PROBLEM>
Repeat exactly the lines of the listing below, please, starting with the first and ending with the line containing "has height=790, width=1182."; leave out the rest.

-*-*-

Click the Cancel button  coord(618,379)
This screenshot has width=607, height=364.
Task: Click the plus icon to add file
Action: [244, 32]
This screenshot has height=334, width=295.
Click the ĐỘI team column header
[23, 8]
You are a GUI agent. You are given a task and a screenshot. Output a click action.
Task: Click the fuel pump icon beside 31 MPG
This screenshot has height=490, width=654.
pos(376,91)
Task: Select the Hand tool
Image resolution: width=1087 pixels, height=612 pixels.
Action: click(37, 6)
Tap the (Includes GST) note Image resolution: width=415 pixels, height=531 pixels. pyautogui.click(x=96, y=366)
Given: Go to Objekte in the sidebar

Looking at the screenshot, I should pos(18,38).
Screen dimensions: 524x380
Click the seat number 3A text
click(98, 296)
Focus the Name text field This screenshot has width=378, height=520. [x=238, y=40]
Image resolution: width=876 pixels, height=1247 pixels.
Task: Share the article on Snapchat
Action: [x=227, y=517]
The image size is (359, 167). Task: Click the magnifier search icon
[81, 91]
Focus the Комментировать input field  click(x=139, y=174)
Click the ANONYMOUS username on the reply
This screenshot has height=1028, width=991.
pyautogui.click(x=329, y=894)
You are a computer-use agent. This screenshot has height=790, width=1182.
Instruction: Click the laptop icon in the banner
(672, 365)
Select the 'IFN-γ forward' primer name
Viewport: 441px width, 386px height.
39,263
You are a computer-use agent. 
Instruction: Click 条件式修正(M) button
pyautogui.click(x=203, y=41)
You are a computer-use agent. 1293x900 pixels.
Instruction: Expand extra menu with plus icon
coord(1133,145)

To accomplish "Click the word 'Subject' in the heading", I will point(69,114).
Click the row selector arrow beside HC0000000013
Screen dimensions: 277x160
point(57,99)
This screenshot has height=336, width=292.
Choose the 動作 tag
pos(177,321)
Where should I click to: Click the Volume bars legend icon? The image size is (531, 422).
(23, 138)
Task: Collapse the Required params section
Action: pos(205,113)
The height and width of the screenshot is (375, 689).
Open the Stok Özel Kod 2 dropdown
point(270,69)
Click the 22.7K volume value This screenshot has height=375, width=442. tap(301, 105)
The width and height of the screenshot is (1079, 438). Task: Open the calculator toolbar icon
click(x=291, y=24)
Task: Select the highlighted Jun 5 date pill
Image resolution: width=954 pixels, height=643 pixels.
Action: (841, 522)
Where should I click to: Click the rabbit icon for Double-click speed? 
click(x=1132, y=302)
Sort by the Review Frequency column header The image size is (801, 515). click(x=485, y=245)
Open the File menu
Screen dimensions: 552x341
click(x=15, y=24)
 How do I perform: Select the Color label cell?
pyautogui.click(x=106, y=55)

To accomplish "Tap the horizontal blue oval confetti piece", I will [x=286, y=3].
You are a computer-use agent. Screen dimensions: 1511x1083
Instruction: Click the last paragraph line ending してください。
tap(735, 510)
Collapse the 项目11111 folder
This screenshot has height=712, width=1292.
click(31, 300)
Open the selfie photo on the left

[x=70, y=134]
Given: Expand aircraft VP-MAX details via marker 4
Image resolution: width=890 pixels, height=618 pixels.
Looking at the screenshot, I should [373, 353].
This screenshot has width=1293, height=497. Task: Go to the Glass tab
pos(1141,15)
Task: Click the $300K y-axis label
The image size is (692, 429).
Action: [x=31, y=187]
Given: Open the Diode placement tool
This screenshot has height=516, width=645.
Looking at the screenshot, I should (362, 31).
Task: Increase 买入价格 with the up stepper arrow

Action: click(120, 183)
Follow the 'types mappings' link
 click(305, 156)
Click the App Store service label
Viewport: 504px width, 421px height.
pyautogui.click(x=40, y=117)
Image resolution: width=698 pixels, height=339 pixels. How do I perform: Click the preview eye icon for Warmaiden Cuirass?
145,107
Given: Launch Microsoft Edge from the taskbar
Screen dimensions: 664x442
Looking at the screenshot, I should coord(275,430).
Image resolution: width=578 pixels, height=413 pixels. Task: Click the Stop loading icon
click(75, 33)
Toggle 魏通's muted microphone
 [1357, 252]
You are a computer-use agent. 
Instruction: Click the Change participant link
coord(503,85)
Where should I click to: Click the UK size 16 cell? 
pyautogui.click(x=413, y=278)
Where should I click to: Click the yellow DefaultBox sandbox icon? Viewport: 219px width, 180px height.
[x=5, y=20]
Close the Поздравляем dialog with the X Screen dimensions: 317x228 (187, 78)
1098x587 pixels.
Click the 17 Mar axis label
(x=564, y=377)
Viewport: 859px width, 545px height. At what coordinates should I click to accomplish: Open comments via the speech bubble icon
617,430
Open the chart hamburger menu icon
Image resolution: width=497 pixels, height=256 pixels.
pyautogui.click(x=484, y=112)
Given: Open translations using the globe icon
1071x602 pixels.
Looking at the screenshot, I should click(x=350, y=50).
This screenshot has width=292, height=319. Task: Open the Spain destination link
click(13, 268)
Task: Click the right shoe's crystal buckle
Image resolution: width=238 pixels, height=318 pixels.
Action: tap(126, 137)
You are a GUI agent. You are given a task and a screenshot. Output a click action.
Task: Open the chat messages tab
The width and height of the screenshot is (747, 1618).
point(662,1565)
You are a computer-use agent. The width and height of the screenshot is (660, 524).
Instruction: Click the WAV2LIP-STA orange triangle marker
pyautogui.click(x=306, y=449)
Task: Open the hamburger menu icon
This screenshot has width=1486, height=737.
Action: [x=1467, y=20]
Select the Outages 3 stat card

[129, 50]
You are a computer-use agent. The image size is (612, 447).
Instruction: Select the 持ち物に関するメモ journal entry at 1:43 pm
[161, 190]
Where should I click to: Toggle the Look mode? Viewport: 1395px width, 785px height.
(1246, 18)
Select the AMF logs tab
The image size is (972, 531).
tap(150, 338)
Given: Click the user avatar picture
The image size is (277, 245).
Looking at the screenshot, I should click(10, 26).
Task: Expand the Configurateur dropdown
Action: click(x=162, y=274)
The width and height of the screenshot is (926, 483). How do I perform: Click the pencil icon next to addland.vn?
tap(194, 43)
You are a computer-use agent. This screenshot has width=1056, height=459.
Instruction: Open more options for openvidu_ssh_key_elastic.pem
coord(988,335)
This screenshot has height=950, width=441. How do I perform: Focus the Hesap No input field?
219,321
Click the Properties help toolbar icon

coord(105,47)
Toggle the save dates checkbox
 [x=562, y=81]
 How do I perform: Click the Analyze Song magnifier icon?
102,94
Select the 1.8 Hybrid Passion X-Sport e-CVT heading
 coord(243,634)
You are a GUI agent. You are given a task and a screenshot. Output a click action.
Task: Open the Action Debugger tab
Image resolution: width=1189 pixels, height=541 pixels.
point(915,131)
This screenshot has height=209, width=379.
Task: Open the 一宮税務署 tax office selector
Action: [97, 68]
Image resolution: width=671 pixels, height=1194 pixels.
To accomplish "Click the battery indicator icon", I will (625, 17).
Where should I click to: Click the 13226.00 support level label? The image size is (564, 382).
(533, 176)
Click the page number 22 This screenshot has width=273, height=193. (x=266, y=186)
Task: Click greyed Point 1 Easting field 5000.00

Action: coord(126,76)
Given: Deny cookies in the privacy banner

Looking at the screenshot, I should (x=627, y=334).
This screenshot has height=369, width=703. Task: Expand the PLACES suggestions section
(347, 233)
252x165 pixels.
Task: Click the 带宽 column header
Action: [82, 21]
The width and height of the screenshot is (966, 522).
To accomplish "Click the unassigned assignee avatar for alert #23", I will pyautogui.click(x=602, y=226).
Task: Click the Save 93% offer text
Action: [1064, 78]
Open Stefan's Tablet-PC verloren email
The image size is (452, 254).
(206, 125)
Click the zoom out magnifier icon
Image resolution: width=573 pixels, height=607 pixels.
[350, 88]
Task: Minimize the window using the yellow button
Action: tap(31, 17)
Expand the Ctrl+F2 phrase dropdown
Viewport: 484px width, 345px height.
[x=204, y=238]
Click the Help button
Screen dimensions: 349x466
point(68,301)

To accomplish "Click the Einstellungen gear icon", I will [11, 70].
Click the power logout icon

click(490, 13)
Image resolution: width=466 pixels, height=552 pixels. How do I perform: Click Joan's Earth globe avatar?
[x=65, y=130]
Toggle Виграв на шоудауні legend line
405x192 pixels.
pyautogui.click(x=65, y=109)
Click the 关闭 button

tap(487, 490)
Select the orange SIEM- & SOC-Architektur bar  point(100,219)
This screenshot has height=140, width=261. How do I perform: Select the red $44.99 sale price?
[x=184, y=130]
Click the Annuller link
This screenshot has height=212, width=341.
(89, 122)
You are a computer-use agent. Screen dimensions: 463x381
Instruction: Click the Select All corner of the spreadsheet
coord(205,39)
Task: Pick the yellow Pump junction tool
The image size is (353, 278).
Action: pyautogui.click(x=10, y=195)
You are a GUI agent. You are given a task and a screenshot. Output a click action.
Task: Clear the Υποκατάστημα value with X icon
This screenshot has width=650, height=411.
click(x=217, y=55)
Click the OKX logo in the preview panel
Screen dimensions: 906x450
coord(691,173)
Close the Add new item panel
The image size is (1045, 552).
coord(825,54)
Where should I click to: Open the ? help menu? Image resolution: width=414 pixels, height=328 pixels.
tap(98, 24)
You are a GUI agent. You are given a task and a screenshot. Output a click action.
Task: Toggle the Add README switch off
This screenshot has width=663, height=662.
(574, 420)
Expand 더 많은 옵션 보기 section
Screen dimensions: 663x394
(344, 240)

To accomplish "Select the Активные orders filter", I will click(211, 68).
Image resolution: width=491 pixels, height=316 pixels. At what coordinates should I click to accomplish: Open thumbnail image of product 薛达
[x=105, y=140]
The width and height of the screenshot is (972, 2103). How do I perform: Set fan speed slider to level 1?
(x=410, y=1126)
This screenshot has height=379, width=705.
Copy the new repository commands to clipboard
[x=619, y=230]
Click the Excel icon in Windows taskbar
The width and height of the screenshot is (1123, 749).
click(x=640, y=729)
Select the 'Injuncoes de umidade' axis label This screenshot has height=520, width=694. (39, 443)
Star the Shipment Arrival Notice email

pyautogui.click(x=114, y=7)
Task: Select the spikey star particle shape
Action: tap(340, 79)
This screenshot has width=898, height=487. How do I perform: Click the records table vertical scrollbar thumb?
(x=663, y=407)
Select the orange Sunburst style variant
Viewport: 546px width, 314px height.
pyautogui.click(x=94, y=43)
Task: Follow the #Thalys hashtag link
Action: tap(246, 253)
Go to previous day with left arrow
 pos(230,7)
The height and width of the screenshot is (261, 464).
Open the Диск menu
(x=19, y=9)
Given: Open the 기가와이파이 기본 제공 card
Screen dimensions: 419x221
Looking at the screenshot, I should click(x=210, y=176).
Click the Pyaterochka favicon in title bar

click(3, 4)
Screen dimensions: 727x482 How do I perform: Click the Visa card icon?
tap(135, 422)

-*-*-

OUTPUT FOR THIS TASK>
Click the Cancel button  coord(618,379)
This screenshot has width=607, height=364.
Task: Click the plus icon to add file
Action: [244, 32]
This screenshot has height=334, width=295.
Click the ĐỘI team column header
[23, 8]
You are a GUI agent. You are given a task and a screenshot. Output a click action.
Task: Click the fuel pump icon beside 31 MPG
This screenshot has height=490, width=654.
pos(376,91)
Task: Select the Hand tool
Image resolution: width=1087 pixels, height=612 pixels.
Action: click(37, 6)
Tap the (Includes GST) note Image resolution: width=415 pixels, height=531 pixels. pyautogui.click(x=96, y=366)
Given: Go to Objekte in the sidebar

Looking at the screenshot, I should pos(18,38).
Screen dimensions: 524x380
Click the seat number 3A text
click(98, 296)
Focus the Name text field This screenshot has width=378, height=520. [x=238, y=40]
Image resolution: width=876 pixels, height=1247 pixels.
Task: Share the article on Snapchat
Action: [x=227, y=517]
The image size is (359, 167). Task: Click the magnifier search icon
[81, 91]
Focus the Комментировать input field  click(x=139, y=174)
Click the ANONYMOUS username on the reply
This screenshot has height=1028, width=991.
pyautogui.click(x=329, y=894)
You are a computer-use agent. This screenshot has height=790, width=1182.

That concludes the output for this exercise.